Sandra K. Friday
In 1967 Parks was asked by
Life
magazine for whom he worked to do a photo essay on why black people were rioting and why they were so discontented. He located the Fontenelle family in a tenement in Harlem and visited them daily, becoming involved for years in their struggle. One of the photos he took of Norman Jr. reading in bed is a provocative complement to "Black Muslim Schoolchildren."
The title of this photo
, "
Norman Jr. Reading in Bed," (
HPA
, p. 233), sounds promising: a boy reading in bed. But what we see is a joyless adolescent, under a grey blanket, wearing his jacket, most likely because there is no heat, lying on a mattress against a wall with three large holes in the plaster that exposes the lath underneath. It is not clear whether there are sheets on the bed or whether the striped fabric is pillow-ticking, the covering over the mattress.

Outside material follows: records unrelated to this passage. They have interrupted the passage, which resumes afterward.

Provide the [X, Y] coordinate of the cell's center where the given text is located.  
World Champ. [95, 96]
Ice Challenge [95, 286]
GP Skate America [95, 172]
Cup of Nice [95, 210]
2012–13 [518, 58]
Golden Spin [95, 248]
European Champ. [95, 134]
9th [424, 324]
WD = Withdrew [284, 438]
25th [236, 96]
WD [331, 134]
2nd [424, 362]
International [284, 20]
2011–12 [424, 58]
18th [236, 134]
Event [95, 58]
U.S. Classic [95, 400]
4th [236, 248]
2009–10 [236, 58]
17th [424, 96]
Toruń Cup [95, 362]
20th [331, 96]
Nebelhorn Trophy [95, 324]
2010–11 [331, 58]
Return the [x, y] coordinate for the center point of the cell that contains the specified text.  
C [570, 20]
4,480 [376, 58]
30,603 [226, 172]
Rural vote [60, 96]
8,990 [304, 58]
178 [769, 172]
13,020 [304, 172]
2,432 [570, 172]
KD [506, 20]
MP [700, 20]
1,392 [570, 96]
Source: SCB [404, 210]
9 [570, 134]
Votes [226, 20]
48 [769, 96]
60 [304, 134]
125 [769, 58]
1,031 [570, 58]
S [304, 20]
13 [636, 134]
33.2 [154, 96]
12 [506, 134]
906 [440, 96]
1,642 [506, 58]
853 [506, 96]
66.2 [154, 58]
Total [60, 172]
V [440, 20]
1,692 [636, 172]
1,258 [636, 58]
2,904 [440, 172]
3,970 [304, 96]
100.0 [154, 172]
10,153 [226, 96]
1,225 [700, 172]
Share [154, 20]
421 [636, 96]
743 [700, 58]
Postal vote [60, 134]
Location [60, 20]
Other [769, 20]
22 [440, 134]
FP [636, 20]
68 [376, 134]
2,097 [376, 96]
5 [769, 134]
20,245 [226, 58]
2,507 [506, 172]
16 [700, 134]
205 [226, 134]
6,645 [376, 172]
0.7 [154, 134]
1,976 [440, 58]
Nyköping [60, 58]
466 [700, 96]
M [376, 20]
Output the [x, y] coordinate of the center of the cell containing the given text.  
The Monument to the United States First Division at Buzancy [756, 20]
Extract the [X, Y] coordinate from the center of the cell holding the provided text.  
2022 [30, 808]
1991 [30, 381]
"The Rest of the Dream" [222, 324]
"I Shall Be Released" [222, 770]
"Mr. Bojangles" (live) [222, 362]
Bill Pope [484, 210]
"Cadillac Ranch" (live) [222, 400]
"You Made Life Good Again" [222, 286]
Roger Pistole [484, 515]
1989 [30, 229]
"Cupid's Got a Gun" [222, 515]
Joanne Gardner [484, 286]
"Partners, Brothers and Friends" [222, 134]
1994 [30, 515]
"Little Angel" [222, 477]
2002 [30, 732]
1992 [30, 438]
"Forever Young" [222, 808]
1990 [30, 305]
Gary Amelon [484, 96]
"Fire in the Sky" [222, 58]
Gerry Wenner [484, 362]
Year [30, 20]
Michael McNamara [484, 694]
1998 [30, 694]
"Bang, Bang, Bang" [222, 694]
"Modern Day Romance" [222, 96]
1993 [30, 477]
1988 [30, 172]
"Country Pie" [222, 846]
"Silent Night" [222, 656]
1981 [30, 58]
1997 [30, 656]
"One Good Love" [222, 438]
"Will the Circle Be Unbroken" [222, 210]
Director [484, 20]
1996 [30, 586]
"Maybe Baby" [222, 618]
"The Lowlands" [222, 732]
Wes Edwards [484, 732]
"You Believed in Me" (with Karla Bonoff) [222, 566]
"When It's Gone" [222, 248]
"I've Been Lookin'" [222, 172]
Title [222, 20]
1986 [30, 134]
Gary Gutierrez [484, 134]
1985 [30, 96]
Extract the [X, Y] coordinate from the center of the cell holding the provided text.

"Black Muslim Schoolchildren" conveys optimism that books and education will be the answer for the children in the photo, but I have a sinking feeling, looking at Norman Jr., that his book is not enough to lift him out of the morass of his poverty. Even in the composition of the photo, Norman is horizontal, lying on the bed against a decrepit wall with holes in the plaster, signifying emptiness; in a sense, he is already down. In "Black Muslim Schoolchildren," verticals make up most of the composition and the bright-eyed boys are about to move forward into their future.